TASK DETAILS: Produce a faithful copy of every record below, without the pictures.
+--
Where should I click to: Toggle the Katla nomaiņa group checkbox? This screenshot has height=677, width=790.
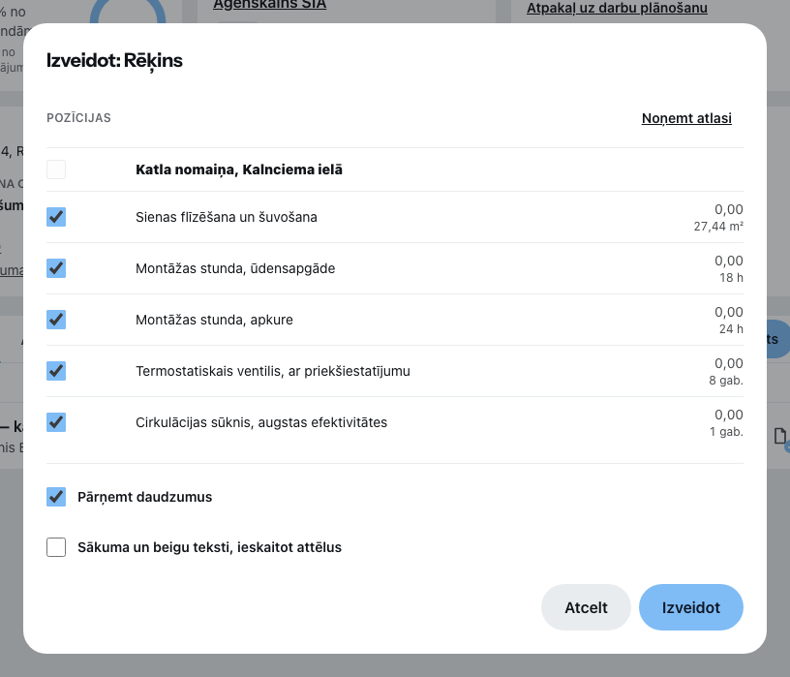point(56,169)
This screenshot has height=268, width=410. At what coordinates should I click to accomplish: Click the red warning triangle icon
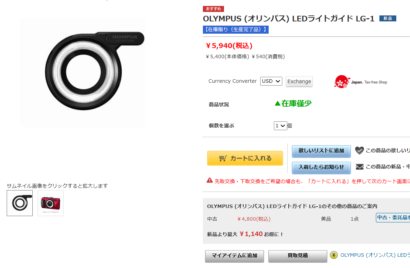(x=210, y=180)
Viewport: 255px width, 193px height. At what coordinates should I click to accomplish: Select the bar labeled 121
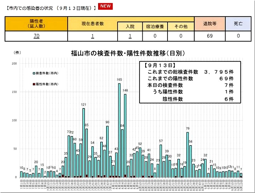[84, 142]
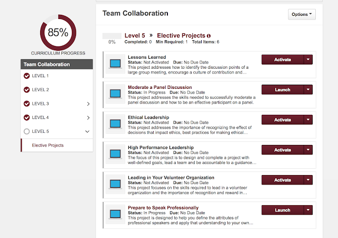Click the Ethical Leadership laptop icon
Image resolution: width=338 pixels, height=238 pixels.
coord(116,124)
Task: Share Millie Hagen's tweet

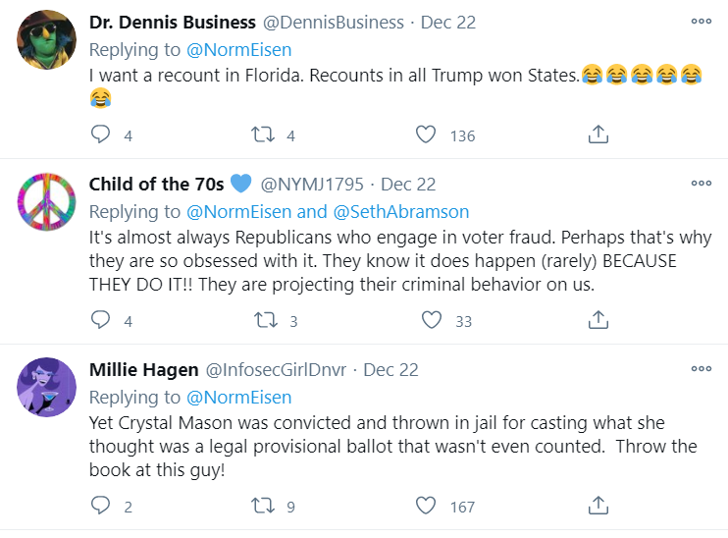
+--
EXPECTED OUTPUT:
Where should I click to: Toggle the Katla nomaiņa group checkbox? This screenshot has height=677, width=790.
point(56,169)
This screenshot has height=268, width=410. At what coordinates should I click to accomplish: Click the red warning triangle icon
(x=210, y=180)
Viewport: 255px width, 193px height. At what coordinates should I click to accomplish: Select the bar labeled 121
[84, 142]
Click the Ethical Leadership laptop icon
Image resolution: width=338 pixels, height=238 pixels.
coord(116,124)
Task: Share Millie Hagen's tweet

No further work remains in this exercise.